_Activity_
Output a character-exact copy of the data, images removed.

BEGIN Provided information

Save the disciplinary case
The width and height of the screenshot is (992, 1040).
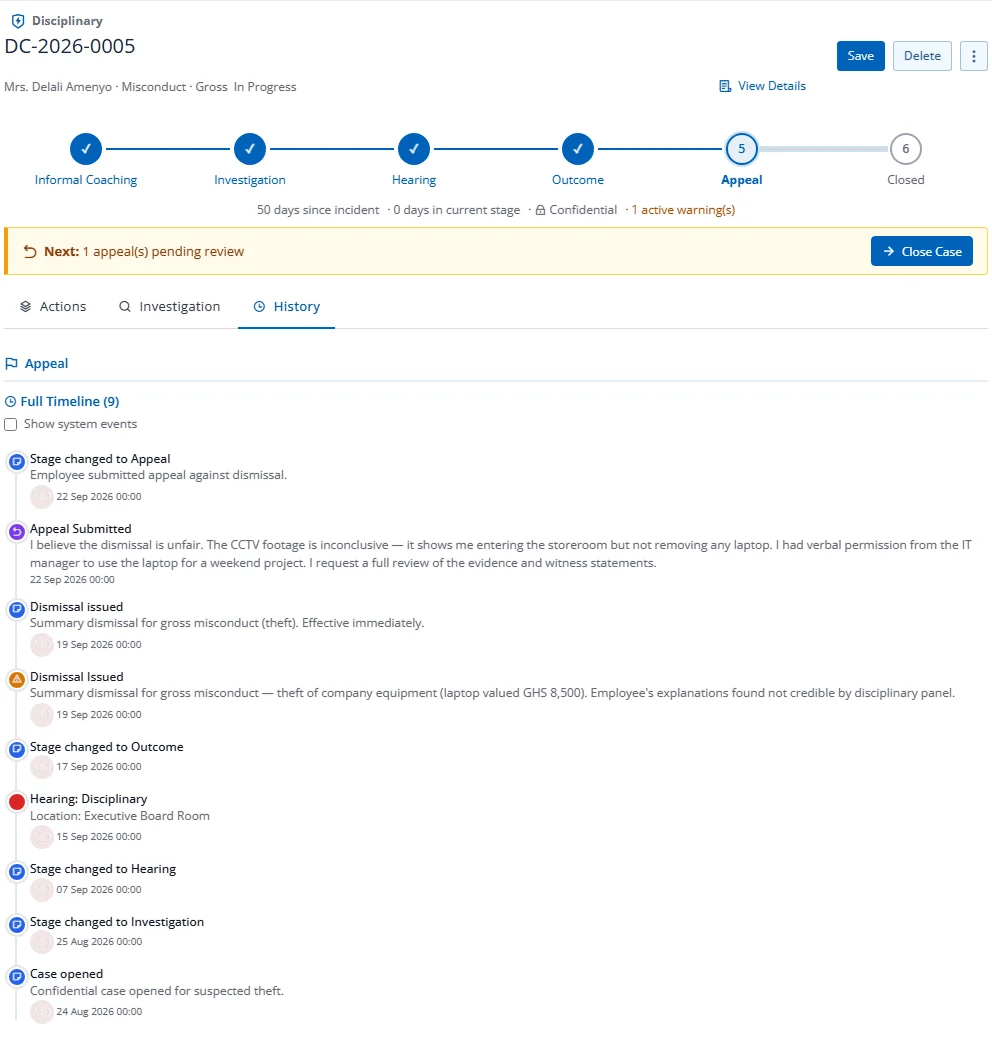click(x=861, y=56)
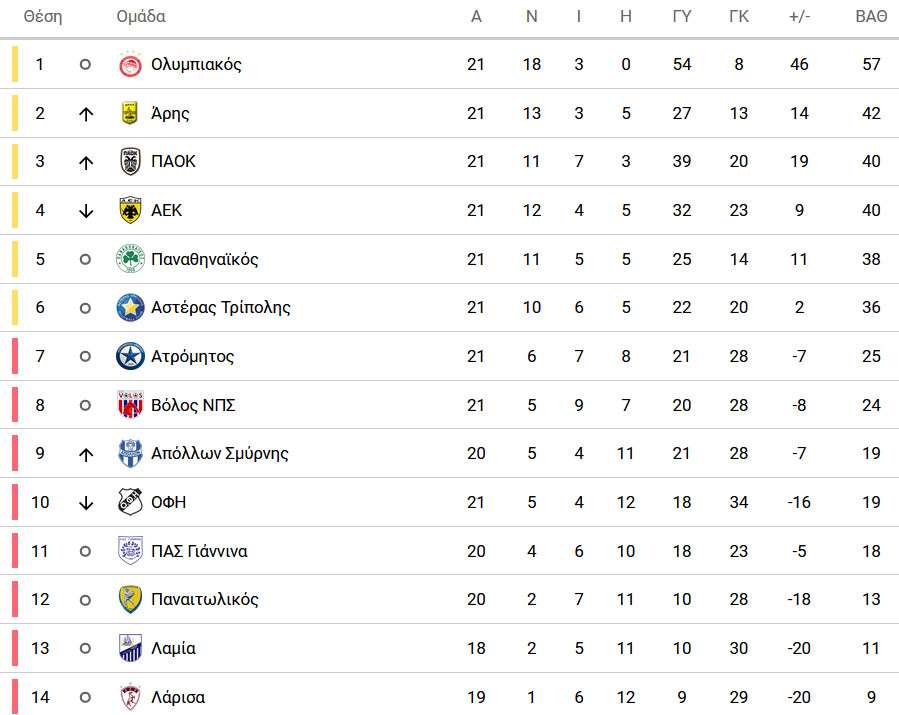Click the ΠΑΣ Γιάννινα team name
This screenshot has width=899, height=715.
[x=199, y=551]
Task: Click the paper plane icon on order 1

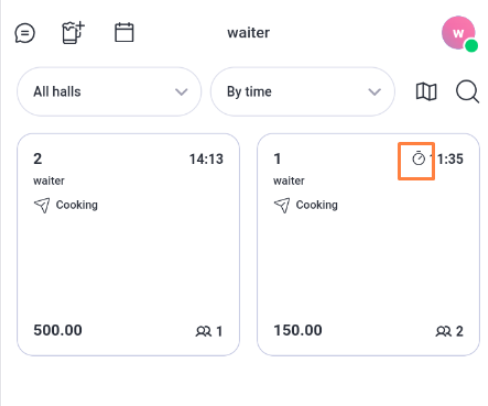Action: [x=282, y=205]
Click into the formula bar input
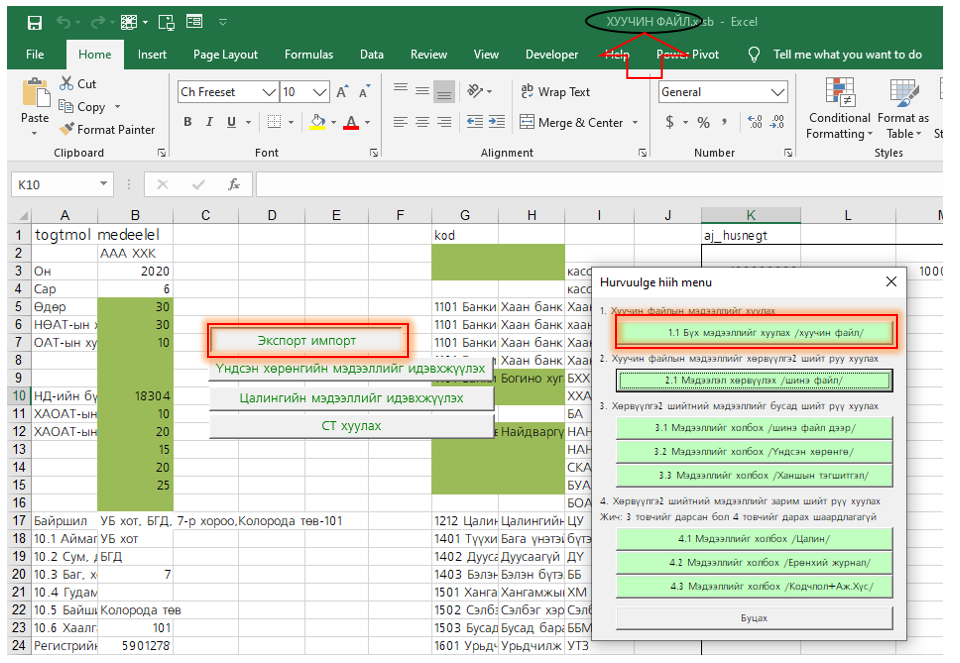Screen dimensions: 960x663 click(x=600, y=185)
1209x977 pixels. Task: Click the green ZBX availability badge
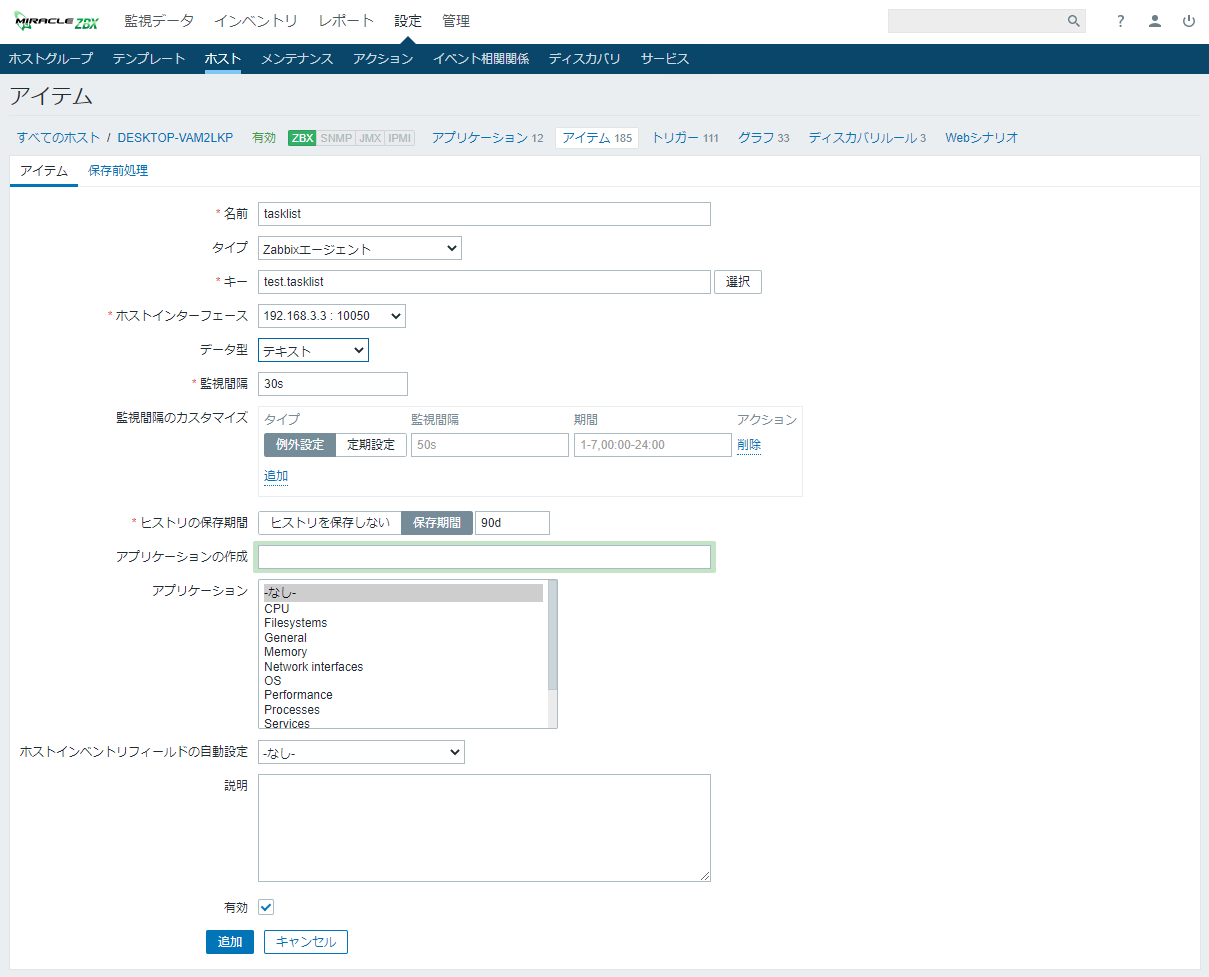coord(302,138)
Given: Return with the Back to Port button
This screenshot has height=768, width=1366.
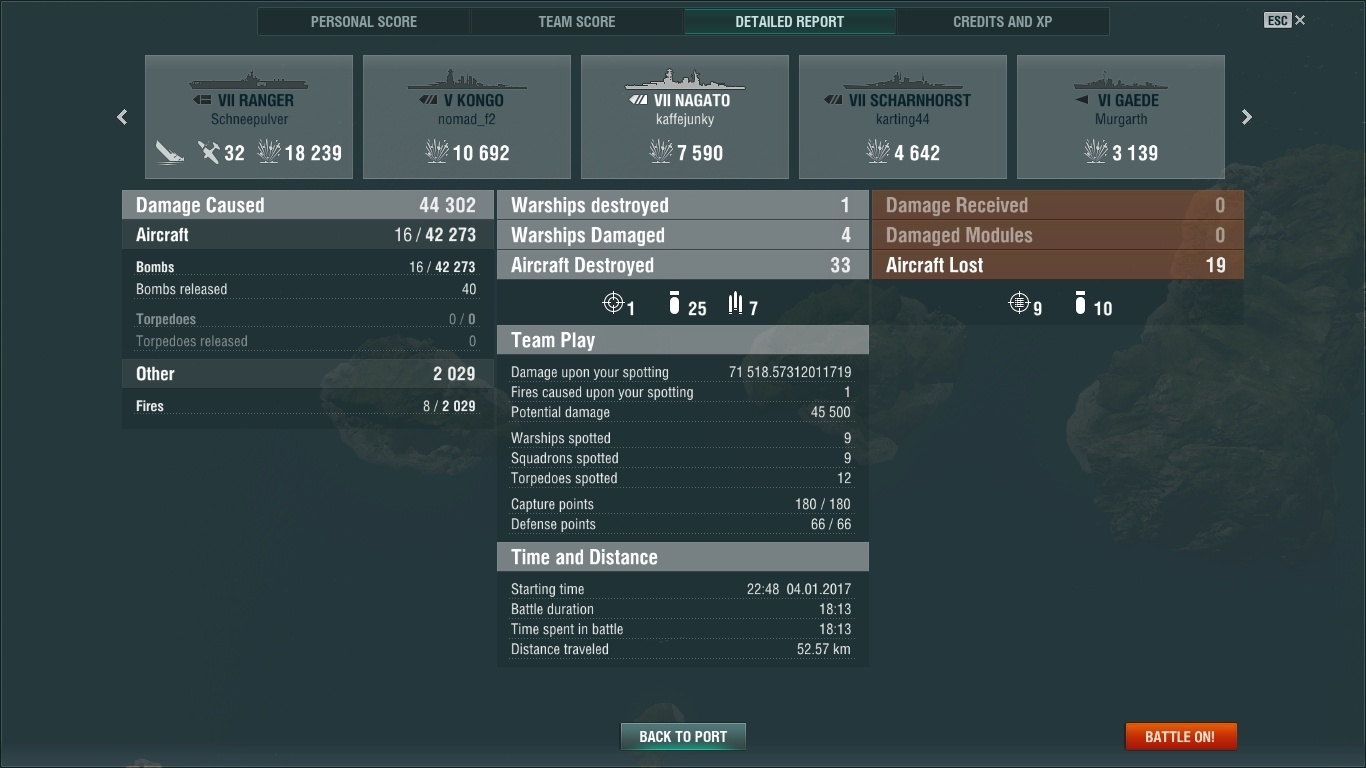Looking at the screenshot, I should (x=683, y=737).
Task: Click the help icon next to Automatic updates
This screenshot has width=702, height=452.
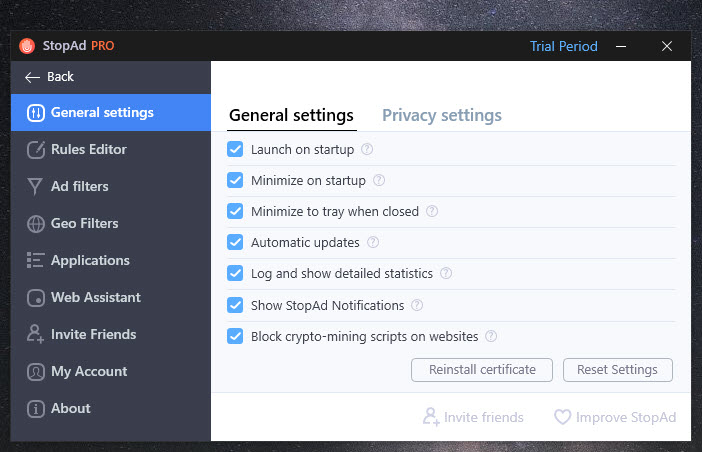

END Provided information

_Task solution_
Save the disciplinary case
The width and height of the screenshot is (992, 1040).
click(x=861, y=56)
Click the ΠΑΣ Γιάννινα team name
This screenshot has width=899, height=715.
[x=199, y=551]
Task: Click the paper plane icon on order 1

Action: [x=282, y=205]
Click into the formula bar input
Screen dimensions: 960x663 click(x=600, y=185)
1209x977 pixels. Task: Click the green ZBX availability badge
coord(302,138)
Given: Return with the Back to Port button
This screenshot has height=768, width=1366.
Looking at the screenshot, I should (x=683, y=737).
Task: Click the help icon next to Automatic updates
This screenshot has width=702, height=452.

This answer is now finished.